The demonstrations follow civil unrest earlier this month and large-scale protests that broke out last summer as frustration grows with the ruling Communist Party. Residents assembled in the streets on Monday night, according to reports, to chant their demands, crying out: “Freedom! Freedom!”

The entire country was plunged into darkness for days after it was battered by Hurricane Ian on September 27, with residents blaming the government for the infrastructure’s collapse and accusing officials of responding too slowly to fix it.

Some areas are still without power two weeks on, with a press release posted on the Cuban government’s own website on Monday revealing that in the province of Pinar del Rio just “38.5% of the electricity service has been restored” while the water supply situation remains “complex.”

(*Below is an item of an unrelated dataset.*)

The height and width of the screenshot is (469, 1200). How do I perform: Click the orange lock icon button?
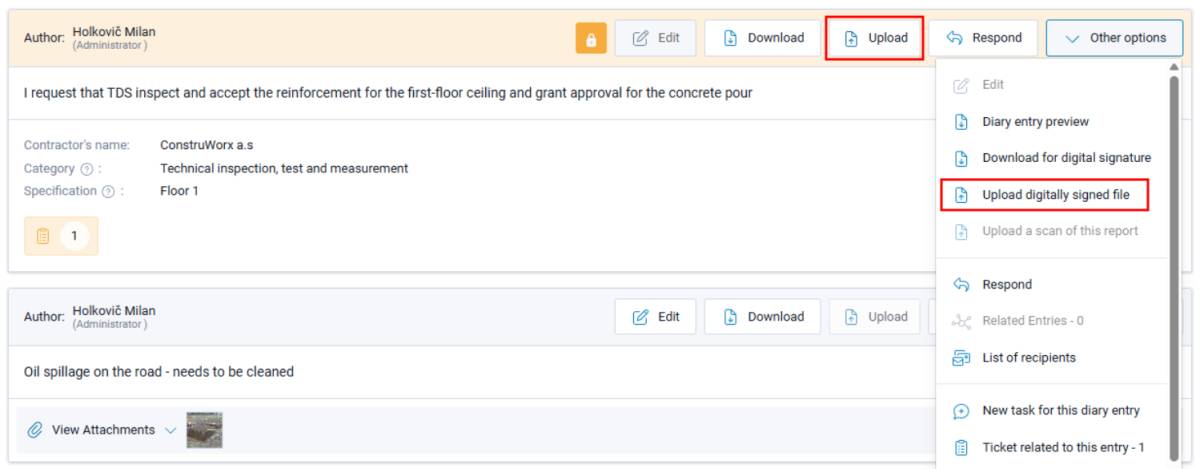[591, 38]
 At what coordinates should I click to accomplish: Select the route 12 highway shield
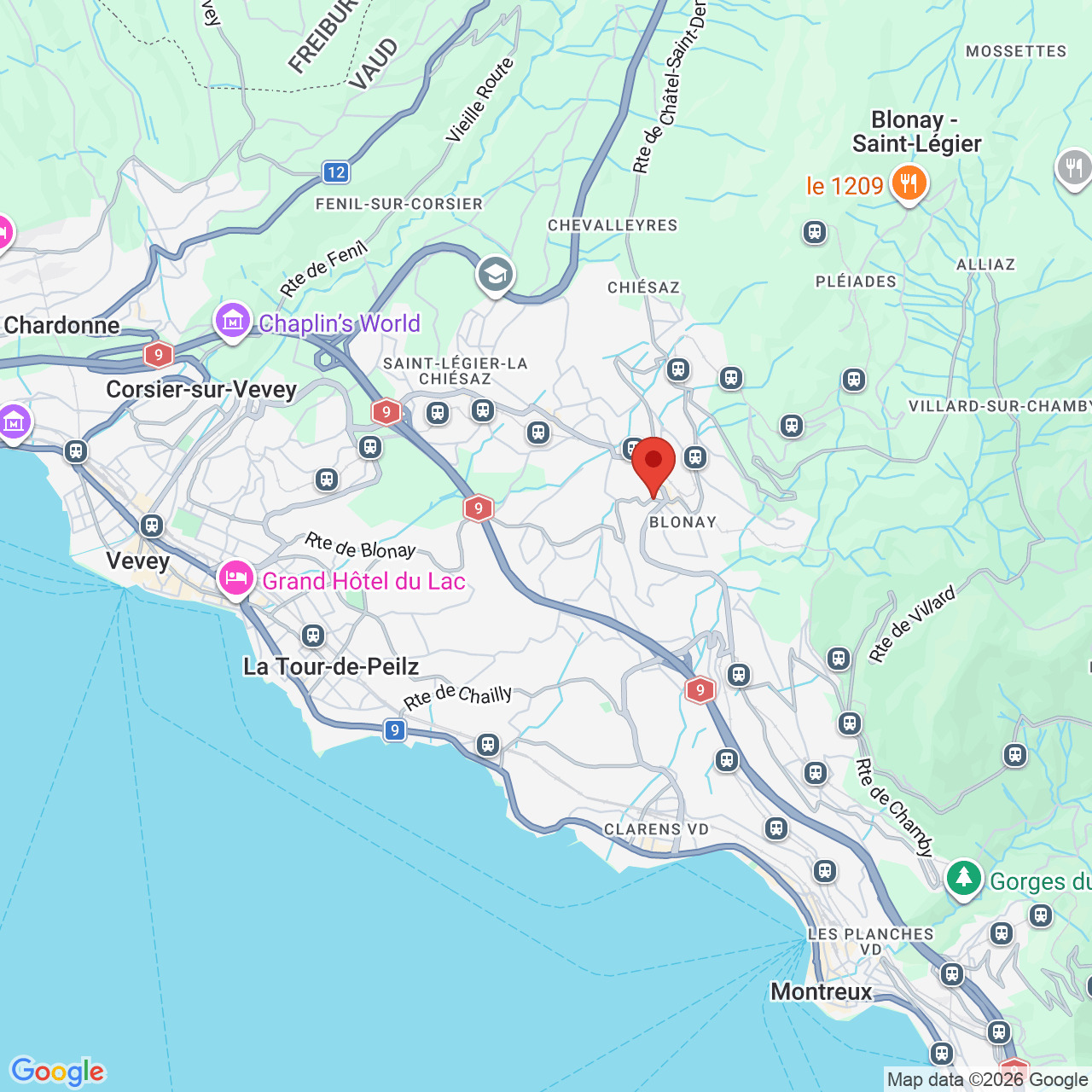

More than 10,000 homes in the province were “total collapses,” an account of an official meeting noted.

Some analysts noted a drop in internet use after the storm, before it was cut almost entirely two days later on September 30. Before the connection went down, some news had filtered out about protests.

Last week, internet monitor NetBlocks.org posted a chart showing the sudden outage, with director Alp Toker saying: “We can confirm the near-total internet blackout in Cuba. We believe the incident is likely to significantly impact the free flow of information amid protests.”

Now it appears that the demonstrations are not over, with reports they have flared up again this week in Spanish online newspaper CiberCuba. The site was set up by Cuban expats in 2014 to report on the island—whose own press is heavily censored, according to Amnesty International.

CiberCuba reports that citizens have taken to the streets to bang pots and pans, honk their car horns, and chant slogans. Protests have taken place in the capital Havana, as well as Bejucal, Güines, Jaruco and San José de las Lajas, the site added.

CiberCuba quoted an unnamed Cuban woman, now living outside the country but in touch with people there, as saying Cubans “no longer want more promises or empty words; they want freedom… they’ve already taken away the internet; I’ve lost contact with everyone there.” The protest in Bejucal was particularly busy, CiberCuba said, reporting that a large crowd marched through the streets crying: “Freedom! Freedom!”

Newsweek has reached out to the Cuban government for comment.

An article on the independent blog Havana Times on Sunday claims most of the country’s crops have been decimated by the hurricane, with frustration increasingly turning towards officials. One farmer was quoted as saying: “We’ve spent years trying to get paid for our products. The state doesn’t pay well and it doesn’t pay on time. We had to wait until a hurricane passed through this area and destroyed everything for senior officials to meet with the guajiros [farm workers].”

It is unclear whether Cuba’s President, Miguel Mario Díaz-Canel Bermúdez, or Prime Minister Manuel Marrero Cruz have addressed the issue. But Humberto López, a presenter on Cuban state television, warned citizens of the consequences of “anarchy” in Cuba, adding: “There are laws here, there is a criminal code that is very clear.”

Back in July 2021, Cuba saw its biggest anti-government protests in decades. Thousands took to the streets to demand change as they demonstrated against food shortages and power failures. The Cuban government blamed U.S. sanctions for the unrest.

The U.S. sanctioned the island nation in 1962 when President John F. Kennedy introduced a trade embargo in a bid to stop the spread of Communism. The sanctions remain one of the world’s longest-running boycotts of one country by another.

On Thursday, U.S. Secretary of State Antony Blinken met with activists from Cuba, as well as from Nicaragua and Venezuela, calling them “human rights defenders, [who are] making sure, to the best of their ability, that people in their countries have a voice despite the governments and regimes that are trying to silence them.”

A State Department spokesperson told Newsweek: “We urge the government to respect the right of the Cuban people to protest without repression or arrest and to allow unrestricted use of the internet.

“We stand in solidarity with the Cuban people who express themselves in peaceful protest… We will continue to work with our partners around the world to demonstrate our collective support for the rights of all Cubans.”